Bug #52489
openAdding a Pacific MON to an Octopus cluster: All PGs inactive
0%
Description
I'm in the midst of an upgrade from Octopus to Pacific. Due to issues during the upgrade, rather than simply upgrading the existing mons I decided to add a new Octopus mon to the existing quorum of 3, and test upgrading the new mon. The upgrade went fine, but a short time after the new octopus mon came up, the health of the cluster was alarming, with ALL pgs showing as inactive / unknown:
$ ceph -s cluster: id: c6618970-0ce0-4cb2-bc9a-dd5f29b62e24 health: HEALTH_WARN Reduced data availability: 5721 pgs inactive (muted: OSDMAP_FLAGS POOL_NO_REDUNDANCY) services: mon: 4 daemons, quorum k2,b2,b4,b5 (age 43m) mgr: b5(active, starting, since 40m), standbys: b4, b2 osd: 78 osds: 78 up (since 4d), 78 in (since 3w) flags noout data: pools: 12 pools, 5721 pgs objects: 0 objects, 0 B usage: 0 B used, 0 B / 0 B avail pgs: 100.000% pgs unknown 5721 unknown $ ceph health detail HEALTH_WARN Reduced data availability: 5721 pgs inactive; (muted: OSDMAP_FLAGS POOL_NO_REDUNDANCY) (MUTED) [WRN] OSDMAP_FLAGS: noout flag(s) set [WRN] PG_AVAILABILITY: Reduced data availability: 5721 pgs inactive pg 6.fcd is stuck inactive for 41m, current state unknown, last acting [] pg 6.fce is stuck inactive for 41m, current state unknown, last acting [] pg 6.fcf is stuck inactive for 41m, current state unknown, last acting [] pg 6.fd0 is stuck inactive for 41m, current state unknown, last acting [] ...etc.

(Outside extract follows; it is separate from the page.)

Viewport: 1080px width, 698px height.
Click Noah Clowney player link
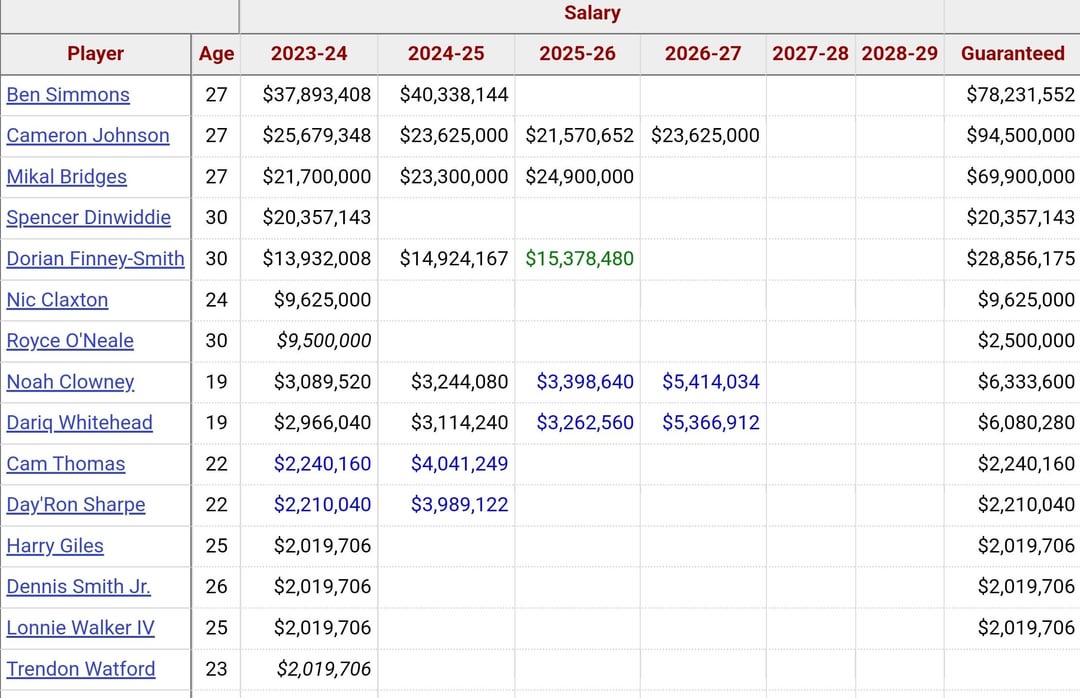(x=70, y=382)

Removing the Pacific mon restored the status to HEALTH_OK.
Updated by Sebastian Wagner over 2 years ago
- Project changed from Orchestrator to RADOS
- Subject changed from Ceph health alarming during mon uprade Octopus to Pacific to Adding a Pacific MON to an Octopus cluster: All PGs inactive
Updated by Sebastian Wagner over 2 years ago
- Related to Bug #52488: Pacific mon won't join Octopus mons added
Updated by Neha Ojha over 2 years ago
- Status changed from New to Duplicate
This is expected when mons don't form quorum, here it was caused by https://tracker.ceph.com/issues/52488. Let's use https://tracker.ceph.com/issues/52488 to debug the issue.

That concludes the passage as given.